When I took charge, the Reserve Bank of India (RBI) had just conducted an inspection. They identified fresh non-performing assets (NPAs) to the extent of Rs 1,800 crore. This, coupled with the economic scenario, had an impact on our asset quality. We expect the pressure to continue for next two quarters and are focusing on loan recoveries. It has already yielded results. In the third quarter, we recovered Rs 900 crore and in January-March, recovery has been more than Rs 700 crore.
Will you make more provisions in the coming quarters?
The non-performing assets are rising, so to that extent, provisions will increase. Also, on account of reduction in the fair value of restructured loan accounts, we have to make provisions. Wage negotiations are happening since November 2012 and according to RBI guidelines, we have started making Rs 20 crore provisions every month for this purpose. Lastly, in case of pension, when yields fall as per actuarial valuation more provision is required. Since the 10-year yield has softened, we increased the provisioning for pension funds. We expect provisions to rise probably for two more quarters.
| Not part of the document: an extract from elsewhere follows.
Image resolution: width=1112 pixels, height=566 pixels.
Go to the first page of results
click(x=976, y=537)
What is your credit and deposit growth target for current financial year?
In 2012-13, our advances increased by 17 per cent, while deposits grew by 12 per cent. The slow growth in deposits was due to shedding of bulk deposits. In the current year, we are aiming for 17 per cent growth in advances and 15 per cent growth in deposits. We expect to cross Rs 360,000 crore of business by March 2014.
You have cut the base rate in February. Is there further scope for reduction in your base rate if RBI cuts the repo rate this week? Will you be able to maintain margin at three per cent?
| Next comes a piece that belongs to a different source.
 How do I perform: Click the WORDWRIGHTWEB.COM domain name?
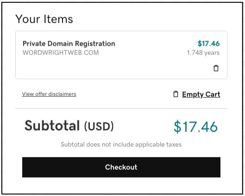(x=61, y=53)
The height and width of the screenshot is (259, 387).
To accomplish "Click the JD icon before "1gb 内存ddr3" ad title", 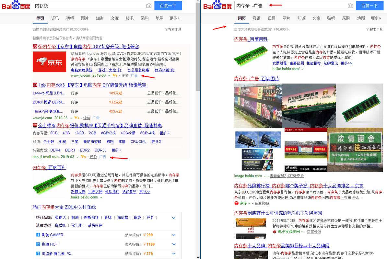I will pos(35,85).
We need to see to what extent will there be a repo rate cut and whether it will be accompanied by a reduction in the cash reserve ratio. So, we will have to wait and watch. We expect margin to remain under pressure, because when interest rates fall, the impact is immediate on loans; but in case of deposits, there is a lag effect.
What is your capital requirement for complying with Basel III regulations?
We are already Basel III compliant as on March 31, 2013. We had requested the government for Rs 1,500 crore and I am confident we will get the capital this year. If we get that capital, we will be Basel III compliant even in 2013-14. We have sufficient capital to finance our growth.
In your assessment, what are the strengths and weaknesses of Allahabad Bank?
Let me begin with the strengths. The financials of this bank are very strong. The net interest margin has remained above 3 per cent for many quarters. We have more than 2,700 branches across India and more than 60 per cent of these branches are in rural and semi-urban areas.
The government’s financial inclusion initiatives will result in a lot of actions in rural and semi-urban regions in the next couple of years. We will directly benefit because of our presence in these areas. We also have a committed workforce and adequate capital. Coming to weaknesses, we expect asset quality pressures to continue. We have a restructured loan portfolio of over Rs 13,000 crore and we expect it to rise further.